When mom came home of course she took daddys side. They accused me for having an attitude. For asking him to buy grocerys? WHAT? I was in shock. I couldn't hold back the tears anymore, they just spilled over and ran down my face. Ever since I came home from stockholm I had really tried to do my best and behave and such, try to prove to our parents that we really do things at home. I don't just lay around thinking about me, being selfish. But I guess my best wasn't good enough. I sometimes wished we had cameras put up around the house, so they could see the positive things we do, not just the negative.

These past weeks it has felt like my wedding is a burden for everyone involved. It really breaks my heart. Instead of being happy while planning it feels like everyone would rather do something else. When I talk to my parents about the wedding all they do is sigh about the costs and say I have an attitude and needs to grow up. Im happy they are willing to pay and help out, but it feels like they are doing it just because they have to, not because they want to. That makes me wanna tell them that don't pay, I will find my own way. I even told them that yesterday. I said to my mom that don't pay for the wedding, I will fix it myself, if I have to I'll get married in a plastic bag in the forest.
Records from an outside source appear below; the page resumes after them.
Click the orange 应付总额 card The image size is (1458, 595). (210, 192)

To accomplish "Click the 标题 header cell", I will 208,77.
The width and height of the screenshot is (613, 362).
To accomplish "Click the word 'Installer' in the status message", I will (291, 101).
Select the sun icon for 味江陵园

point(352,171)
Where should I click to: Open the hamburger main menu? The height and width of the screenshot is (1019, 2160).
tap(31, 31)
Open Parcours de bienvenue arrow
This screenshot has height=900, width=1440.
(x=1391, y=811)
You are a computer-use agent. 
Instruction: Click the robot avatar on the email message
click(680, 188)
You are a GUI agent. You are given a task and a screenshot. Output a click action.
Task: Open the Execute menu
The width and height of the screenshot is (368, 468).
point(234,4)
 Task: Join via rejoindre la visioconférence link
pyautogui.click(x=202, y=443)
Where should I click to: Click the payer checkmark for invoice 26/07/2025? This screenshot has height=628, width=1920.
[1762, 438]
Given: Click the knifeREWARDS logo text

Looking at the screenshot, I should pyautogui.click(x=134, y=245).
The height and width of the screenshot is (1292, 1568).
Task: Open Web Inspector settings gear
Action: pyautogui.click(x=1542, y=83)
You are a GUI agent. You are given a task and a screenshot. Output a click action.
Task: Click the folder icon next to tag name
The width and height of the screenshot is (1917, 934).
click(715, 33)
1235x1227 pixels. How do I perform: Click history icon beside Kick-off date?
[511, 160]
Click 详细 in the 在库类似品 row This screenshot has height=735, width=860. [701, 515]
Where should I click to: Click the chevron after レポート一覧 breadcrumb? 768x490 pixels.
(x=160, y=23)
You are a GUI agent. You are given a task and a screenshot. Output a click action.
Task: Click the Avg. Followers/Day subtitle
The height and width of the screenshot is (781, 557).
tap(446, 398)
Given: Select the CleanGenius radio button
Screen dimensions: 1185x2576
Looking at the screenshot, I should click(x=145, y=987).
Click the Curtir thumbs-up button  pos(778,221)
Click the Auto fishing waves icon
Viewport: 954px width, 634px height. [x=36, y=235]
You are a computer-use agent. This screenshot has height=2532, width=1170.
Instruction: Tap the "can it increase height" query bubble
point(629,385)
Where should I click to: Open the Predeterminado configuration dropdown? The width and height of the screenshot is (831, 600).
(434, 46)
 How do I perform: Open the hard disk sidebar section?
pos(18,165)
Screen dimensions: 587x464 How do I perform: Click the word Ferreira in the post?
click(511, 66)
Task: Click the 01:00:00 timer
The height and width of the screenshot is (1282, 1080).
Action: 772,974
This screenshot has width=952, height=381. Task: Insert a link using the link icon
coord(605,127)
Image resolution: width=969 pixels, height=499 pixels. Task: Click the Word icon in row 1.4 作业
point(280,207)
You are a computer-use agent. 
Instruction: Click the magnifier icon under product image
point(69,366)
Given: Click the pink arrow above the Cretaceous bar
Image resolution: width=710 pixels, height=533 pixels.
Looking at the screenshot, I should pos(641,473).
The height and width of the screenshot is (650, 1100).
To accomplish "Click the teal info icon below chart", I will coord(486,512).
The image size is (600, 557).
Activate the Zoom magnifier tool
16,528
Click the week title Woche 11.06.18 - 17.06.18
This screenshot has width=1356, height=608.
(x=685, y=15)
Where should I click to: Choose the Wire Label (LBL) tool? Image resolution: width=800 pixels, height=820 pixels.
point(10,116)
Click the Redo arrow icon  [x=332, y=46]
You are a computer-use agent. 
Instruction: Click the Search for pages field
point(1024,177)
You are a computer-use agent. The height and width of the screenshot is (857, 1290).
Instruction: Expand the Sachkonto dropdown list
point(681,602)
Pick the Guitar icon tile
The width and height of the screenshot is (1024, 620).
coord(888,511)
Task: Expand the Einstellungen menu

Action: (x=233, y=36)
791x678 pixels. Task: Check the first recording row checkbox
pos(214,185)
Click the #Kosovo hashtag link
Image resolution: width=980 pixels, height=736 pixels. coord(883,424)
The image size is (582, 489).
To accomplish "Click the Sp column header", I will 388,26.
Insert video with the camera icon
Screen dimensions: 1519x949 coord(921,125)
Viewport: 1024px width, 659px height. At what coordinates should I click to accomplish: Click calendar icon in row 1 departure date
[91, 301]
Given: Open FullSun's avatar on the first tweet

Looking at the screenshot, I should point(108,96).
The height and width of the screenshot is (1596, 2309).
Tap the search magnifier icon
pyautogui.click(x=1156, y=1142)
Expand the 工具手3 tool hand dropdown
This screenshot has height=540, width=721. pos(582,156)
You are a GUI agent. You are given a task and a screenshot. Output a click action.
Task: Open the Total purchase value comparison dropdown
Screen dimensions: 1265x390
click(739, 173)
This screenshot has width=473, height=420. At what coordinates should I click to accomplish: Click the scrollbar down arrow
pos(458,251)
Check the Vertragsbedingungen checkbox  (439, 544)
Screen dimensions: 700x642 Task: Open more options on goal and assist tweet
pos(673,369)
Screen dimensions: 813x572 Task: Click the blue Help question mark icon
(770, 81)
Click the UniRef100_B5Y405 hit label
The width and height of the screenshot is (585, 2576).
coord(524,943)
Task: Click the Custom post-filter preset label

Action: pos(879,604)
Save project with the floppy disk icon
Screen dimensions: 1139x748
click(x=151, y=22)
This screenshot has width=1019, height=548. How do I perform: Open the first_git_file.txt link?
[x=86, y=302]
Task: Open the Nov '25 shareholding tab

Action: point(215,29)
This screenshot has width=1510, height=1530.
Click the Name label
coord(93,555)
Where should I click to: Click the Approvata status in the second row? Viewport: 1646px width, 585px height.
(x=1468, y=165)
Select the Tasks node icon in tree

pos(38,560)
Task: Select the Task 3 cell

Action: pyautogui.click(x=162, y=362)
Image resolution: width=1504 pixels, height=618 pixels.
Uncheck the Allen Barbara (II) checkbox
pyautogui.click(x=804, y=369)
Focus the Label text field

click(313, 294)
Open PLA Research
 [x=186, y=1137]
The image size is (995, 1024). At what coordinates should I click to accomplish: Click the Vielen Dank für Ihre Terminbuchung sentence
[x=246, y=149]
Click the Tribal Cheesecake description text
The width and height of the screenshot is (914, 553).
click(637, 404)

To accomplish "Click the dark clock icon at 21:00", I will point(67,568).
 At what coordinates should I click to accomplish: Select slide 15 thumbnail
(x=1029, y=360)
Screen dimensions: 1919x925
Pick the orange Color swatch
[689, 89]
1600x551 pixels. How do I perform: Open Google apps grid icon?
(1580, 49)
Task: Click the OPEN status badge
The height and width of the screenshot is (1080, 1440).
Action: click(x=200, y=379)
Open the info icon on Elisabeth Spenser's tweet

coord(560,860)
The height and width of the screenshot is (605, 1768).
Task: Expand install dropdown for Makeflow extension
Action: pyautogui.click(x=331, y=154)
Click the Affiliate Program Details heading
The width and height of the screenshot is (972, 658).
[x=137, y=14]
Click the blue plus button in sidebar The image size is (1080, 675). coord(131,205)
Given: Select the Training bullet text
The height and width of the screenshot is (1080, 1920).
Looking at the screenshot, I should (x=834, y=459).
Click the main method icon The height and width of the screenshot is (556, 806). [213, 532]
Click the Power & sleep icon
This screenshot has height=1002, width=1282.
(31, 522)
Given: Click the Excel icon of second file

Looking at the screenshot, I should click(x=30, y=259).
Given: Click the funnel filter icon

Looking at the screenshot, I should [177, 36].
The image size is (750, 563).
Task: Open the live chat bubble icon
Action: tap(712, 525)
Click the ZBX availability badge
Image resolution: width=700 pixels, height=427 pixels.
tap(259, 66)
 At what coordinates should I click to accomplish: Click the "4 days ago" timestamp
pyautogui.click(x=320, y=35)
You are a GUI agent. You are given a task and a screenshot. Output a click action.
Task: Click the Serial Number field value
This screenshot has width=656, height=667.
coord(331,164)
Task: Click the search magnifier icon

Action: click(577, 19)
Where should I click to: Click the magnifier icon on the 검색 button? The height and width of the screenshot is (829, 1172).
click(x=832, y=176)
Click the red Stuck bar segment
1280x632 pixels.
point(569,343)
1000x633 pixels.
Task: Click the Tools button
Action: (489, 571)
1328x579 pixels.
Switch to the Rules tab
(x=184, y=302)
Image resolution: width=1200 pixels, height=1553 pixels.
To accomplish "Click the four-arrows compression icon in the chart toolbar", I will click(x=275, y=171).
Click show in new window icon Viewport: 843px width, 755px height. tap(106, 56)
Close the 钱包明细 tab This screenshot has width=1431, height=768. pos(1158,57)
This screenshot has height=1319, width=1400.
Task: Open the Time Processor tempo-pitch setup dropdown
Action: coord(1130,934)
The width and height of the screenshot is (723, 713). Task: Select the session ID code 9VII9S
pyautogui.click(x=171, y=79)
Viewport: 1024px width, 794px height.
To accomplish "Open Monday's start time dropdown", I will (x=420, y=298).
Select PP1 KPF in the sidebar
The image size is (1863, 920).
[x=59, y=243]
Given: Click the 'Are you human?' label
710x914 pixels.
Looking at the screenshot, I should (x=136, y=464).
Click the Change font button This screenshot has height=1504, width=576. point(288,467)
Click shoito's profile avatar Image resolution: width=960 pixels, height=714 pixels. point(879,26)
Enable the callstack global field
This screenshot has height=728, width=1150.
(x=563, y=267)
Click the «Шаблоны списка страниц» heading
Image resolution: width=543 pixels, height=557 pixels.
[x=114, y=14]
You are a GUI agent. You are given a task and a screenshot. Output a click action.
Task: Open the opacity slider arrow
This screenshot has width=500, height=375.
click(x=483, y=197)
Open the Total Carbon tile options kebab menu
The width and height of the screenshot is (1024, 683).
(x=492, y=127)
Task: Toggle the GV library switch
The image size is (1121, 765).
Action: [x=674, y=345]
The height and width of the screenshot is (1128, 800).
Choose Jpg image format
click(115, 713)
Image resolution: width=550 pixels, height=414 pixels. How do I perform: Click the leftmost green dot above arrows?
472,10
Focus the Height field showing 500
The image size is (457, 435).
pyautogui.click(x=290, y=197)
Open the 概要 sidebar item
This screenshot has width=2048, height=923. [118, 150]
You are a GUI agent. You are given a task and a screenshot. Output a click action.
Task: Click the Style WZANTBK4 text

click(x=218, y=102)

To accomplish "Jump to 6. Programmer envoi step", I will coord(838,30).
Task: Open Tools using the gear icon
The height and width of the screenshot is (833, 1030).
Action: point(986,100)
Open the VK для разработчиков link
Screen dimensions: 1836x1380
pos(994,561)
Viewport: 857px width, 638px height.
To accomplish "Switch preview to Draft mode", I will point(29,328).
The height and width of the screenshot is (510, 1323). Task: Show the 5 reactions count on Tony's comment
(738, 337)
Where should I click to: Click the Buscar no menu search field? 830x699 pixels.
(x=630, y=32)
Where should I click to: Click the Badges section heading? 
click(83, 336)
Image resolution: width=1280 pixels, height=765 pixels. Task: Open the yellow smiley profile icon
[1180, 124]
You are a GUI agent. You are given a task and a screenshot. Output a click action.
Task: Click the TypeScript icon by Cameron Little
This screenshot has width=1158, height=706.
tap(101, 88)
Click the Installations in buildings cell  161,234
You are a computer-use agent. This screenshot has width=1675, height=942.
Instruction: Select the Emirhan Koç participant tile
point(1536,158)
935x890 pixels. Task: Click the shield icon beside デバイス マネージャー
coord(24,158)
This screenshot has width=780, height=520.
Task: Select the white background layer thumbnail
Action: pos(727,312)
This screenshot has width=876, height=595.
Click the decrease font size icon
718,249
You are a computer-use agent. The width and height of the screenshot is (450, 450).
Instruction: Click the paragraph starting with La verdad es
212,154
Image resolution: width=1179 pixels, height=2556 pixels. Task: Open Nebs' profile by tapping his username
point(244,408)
You guys don't have to be apart of it, don't have to see it. It might have been a little harsh but I felt so hurt.
Being accused for having an attitude for wanting my dream wedding, trying to put my new life together I just didn't know what to do anymore.
I know my parents are working hard, they work full time, have 3 other kids at home to tend to also. But it's like this is once in a lifetime, can we try to make it special? I will be out of your house in just a few weeks! Please!

I miss my baby dreadfully, it so hard not having him here when im going through a hard time. The poor thing is really sick. He's coughing, his throat hurts and yesterday he felt naseus. He's been laying in bed for 2 days, feeling really bad. It's tough being sick while living with someone elses family. Today even though he's sick he had to take the train to Åsarp to have a weekend concert with he's family. I hope he feels better tomorrow and that he's going to be able to sing.
Can't wait to see you baby, has been almost a week now. Two more to go! Im handling a lot better know than when you were in America.
I love you so much honey!

Yesterday around 11 in the morning I got a newborn cousin, a beautiful babygirl. :) Her name is Ester. I hope I will meet you soon! All Love to you little angel!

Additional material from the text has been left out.